The most important factor influencing the value of the Pound Sterling is the monetary policy decided by the Bank of England. The Bank of England bases its decisions on whether it has achieved its main objective of “price stability” – a constant inflation rate of around 2%. Its main tool to achieve this is the adjustment of interest rates. When inflation is too high, the Bank of England will try to control it by raising interest rates, making it more expensive for people and businesses to access credit. This is generally positive for sterling, as higher interest rates make the UK a more attractive place for global investors to invest their money. When inflation falls too much it is a sign that economic growth is slowing. In this scenario, the Bank of England will consider lowering interest rates to make credit cheaper, so that companies will take on more debt to invest in projects that generate growth.


The data released measures the health of the economy and may affect the value of the pound. Indicators such as GDP, manufacturing and services PMIs and employment can influence the direction of the Pound.
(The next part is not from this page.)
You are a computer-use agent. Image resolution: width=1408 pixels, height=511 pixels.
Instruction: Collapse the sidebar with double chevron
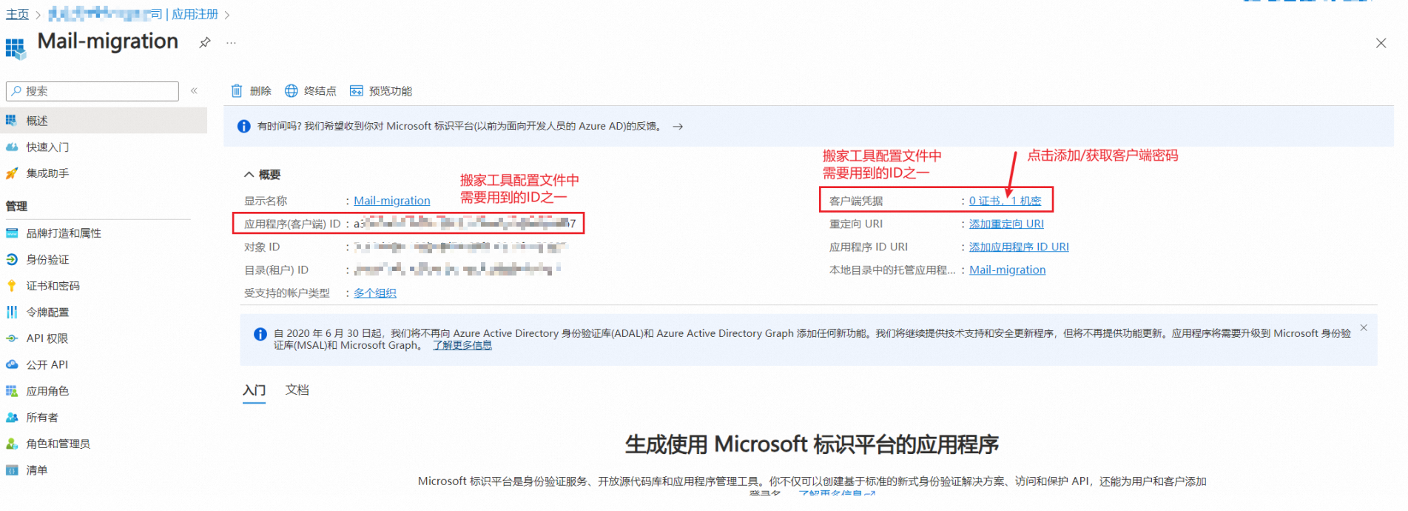195,91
Another important piece of information that is published and affects the British Pound is the trade balance. This indicator measures the difference between what a country earns from its exports and what it spends on imports during a given period. If a country produces highly in-demand export products, its currency will benefit exclusively from the additional demand created by foreign buyers seeking to purchase those goods. Therefore, a positive net trade balance strengthens a currency and vice versa in the case of a negative balance.